State how many lines of the listing below contain the string "resolution", with case counting. Give only the number.

(Records excerpted from a collection)
* Start *

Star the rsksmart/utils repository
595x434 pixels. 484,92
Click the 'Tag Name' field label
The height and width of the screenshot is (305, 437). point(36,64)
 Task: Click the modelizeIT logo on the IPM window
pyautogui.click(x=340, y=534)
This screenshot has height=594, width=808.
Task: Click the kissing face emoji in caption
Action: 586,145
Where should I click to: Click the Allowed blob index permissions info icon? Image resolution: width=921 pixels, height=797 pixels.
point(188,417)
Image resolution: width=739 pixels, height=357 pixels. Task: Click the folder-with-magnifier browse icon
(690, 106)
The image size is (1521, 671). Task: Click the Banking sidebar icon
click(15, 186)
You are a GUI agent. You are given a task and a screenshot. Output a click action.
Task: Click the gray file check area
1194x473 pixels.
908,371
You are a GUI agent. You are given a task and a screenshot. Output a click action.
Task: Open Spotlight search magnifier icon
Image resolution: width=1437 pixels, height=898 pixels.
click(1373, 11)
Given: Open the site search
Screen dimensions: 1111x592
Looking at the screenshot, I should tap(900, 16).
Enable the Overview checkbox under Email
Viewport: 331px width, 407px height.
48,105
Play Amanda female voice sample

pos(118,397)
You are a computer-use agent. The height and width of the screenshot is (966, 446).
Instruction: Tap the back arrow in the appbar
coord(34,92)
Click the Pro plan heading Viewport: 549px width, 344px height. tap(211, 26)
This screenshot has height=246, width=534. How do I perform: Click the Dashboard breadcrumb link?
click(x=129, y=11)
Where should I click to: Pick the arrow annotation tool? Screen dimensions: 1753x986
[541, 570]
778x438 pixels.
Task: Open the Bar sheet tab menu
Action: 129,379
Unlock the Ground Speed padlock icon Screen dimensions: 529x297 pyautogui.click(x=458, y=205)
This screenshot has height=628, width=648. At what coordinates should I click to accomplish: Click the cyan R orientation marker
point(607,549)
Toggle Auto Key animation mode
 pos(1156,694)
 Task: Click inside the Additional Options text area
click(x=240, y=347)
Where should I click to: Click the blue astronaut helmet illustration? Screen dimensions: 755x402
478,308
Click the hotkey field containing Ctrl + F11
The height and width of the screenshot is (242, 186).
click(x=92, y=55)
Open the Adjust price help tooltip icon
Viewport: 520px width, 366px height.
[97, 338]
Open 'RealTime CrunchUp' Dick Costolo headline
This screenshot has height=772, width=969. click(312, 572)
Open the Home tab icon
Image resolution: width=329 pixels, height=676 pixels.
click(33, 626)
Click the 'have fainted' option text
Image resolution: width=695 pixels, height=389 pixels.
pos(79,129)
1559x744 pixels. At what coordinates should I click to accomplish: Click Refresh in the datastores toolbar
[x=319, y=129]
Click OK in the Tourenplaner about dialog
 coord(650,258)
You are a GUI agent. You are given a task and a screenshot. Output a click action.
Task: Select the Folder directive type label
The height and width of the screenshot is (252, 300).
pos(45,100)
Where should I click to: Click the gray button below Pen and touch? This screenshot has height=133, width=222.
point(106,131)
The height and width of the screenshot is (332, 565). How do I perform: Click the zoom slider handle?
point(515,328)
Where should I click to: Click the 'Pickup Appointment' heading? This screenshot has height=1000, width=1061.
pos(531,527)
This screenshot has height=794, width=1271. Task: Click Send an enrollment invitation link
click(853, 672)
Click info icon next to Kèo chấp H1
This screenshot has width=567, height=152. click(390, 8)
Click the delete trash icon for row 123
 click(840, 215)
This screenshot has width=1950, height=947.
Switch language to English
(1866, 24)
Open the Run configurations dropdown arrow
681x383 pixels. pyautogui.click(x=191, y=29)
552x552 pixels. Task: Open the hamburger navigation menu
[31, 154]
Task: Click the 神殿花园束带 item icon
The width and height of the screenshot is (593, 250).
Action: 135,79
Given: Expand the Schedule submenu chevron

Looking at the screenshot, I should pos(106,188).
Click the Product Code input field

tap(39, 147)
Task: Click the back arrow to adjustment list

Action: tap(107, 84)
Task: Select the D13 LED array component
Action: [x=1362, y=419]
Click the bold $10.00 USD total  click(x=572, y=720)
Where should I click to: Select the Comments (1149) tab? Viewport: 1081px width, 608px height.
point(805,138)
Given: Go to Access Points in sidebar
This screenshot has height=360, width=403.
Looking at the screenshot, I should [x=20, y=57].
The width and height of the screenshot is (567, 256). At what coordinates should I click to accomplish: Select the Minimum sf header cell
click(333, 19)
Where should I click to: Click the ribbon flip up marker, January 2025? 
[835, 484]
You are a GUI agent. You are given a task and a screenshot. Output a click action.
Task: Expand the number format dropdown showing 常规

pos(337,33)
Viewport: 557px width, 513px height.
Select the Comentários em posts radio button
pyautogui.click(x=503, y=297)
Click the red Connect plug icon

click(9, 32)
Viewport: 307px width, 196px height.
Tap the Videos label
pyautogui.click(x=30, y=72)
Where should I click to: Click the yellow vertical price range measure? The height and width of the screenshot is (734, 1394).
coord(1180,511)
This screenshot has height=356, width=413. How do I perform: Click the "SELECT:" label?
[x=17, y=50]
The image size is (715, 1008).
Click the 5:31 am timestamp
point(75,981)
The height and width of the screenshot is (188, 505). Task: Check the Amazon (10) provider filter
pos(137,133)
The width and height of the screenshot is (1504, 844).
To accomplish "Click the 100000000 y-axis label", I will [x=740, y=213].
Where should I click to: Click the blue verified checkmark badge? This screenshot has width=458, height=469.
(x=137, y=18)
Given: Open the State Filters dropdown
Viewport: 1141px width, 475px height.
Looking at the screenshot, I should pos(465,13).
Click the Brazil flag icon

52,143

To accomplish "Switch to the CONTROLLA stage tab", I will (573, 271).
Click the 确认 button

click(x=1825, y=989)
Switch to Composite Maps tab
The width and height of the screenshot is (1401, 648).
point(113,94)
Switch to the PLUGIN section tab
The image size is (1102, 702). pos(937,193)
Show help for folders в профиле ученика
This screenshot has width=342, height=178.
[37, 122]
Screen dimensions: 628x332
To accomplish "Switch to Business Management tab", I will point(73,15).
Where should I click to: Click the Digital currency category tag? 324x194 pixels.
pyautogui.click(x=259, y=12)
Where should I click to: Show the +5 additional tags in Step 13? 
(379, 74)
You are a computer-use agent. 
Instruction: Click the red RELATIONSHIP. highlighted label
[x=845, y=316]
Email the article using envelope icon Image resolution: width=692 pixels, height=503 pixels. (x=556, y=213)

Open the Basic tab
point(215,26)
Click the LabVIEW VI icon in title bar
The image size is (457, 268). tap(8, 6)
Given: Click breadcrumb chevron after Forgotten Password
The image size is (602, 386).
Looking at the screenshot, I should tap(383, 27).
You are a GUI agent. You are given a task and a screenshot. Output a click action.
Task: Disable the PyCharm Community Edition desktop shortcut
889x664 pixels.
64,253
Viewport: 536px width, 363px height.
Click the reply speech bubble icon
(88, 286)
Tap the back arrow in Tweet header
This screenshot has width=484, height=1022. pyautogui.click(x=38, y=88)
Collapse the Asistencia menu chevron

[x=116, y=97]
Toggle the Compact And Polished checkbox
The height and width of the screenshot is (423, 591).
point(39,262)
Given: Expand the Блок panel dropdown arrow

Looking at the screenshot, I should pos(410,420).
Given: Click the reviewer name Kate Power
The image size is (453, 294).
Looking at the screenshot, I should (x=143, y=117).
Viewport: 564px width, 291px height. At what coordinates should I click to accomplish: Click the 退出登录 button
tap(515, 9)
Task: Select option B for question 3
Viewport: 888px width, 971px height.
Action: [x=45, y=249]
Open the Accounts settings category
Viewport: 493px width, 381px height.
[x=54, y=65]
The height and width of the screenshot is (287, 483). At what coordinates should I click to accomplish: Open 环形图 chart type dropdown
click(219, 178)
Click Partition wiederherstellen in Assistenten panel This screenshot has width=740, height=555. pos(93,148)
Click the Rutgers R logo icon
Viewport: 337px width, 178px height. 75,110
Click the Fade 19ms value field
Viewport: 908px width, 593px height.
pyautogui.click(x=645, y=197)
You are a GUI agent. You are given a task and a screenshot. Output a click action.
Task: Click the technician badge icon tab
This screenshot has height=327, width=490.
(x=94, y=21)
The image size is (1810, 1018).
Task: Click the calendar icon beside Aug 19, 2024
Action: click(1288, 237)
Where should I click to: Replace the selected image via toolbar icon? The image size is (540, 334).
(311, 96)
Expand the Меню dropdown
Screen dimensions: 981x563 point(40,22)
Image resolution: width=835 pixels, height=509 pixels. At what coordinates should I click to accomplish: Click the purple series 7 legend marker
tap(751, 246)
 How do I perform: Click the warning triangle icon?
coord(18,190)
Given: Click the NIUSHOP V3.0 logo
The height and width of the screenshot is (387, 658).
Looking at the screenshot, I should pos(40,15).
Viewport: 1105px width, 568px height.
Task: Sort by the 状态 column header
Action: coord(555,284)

* End *

- [ANSWER TO THE TASK] 7